The immunohistochemical analysis did not detect MMP‐3 proteins in the dentin of either young or aged mice. However, previous studies reported the presence of MMP‐3 in dentin, which had decreased after demineralization. , , Thus, it is possible that some MMP‐3 protein was lost in this study because the specimens were demineralized for more than a month prior to immunohistochemical analysis.

In a previous study, the levels of MMP‐3 and MMP‐10, as well as their tissue inhibitors, TIMP‐1 and TIMP‐2, in healthy human serum were compared among age groups and between genders. The study reported that the serum levels of MMP‐3 and TIMP‐1 were positively correlated with age, while those of MMP‐10 and TIMP‐2 were negatively correlated with age, and that the serum levels of MMP‐3, TIMP‐1, and TIMP‐2 were significantly higher in males than in females, whereas no significant difference was observed in the serum level of MMP‐10. Interestingly, in our study, the expression of MMP‐10 as well as MMP‐3 increased with age in male mice. Due to the differences among animal species and analysis methods, it is difficult to compare the findings of the aforementioned study with ours. However, these findings indicate that an increase or decrease in the expression of circulating MMPs does not correlate with that of local MMPs, suggesting that each local MMP plays a site‐specific role.

In this study, the qRT‐PCR data indicated that MMP‐12 mRNA expression tended to be higher in aged mice than young mice, although this difference was not statistically significant. A previous study reported that osteoclasts expressed MMP‐12 in addition to MMP‐9 and ‐14, and that MMP‐12 was capable of cleaving the major bone matrix proteins, including osteopontin and bone sialoprotein. Although MMP‐12 localization was not examined, it might be expressed in osteoclasts of the mandibular bone.

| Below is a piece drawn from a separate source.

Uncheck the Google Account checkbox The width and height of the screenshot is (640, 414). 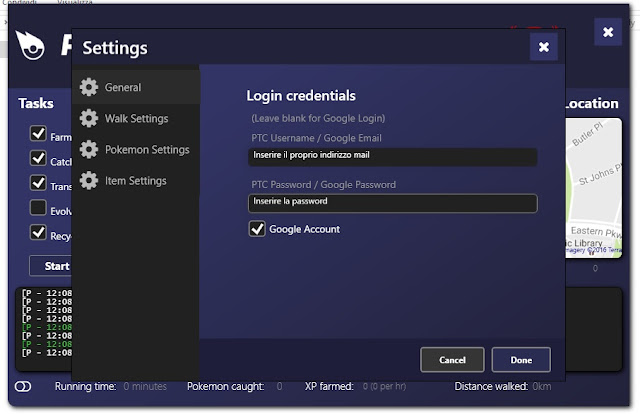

Our study demonstrated that the expression of MMP‐3 and ‐10 increases with age and that these MMPs have different localization in the mandible. These results suggest that elevated expression of MMPs in a site‐specific manner promotes degradation of the ECM, which contributes to aging of periodontal tissues. However, further investigations are required to clarify the roles of MMP‐3 and ‐10 during the aging process and to provide more information to better understand the aging of periodontal tissue.

CONFLICT OF INTEREST

The authors have no conflict of interest to declare.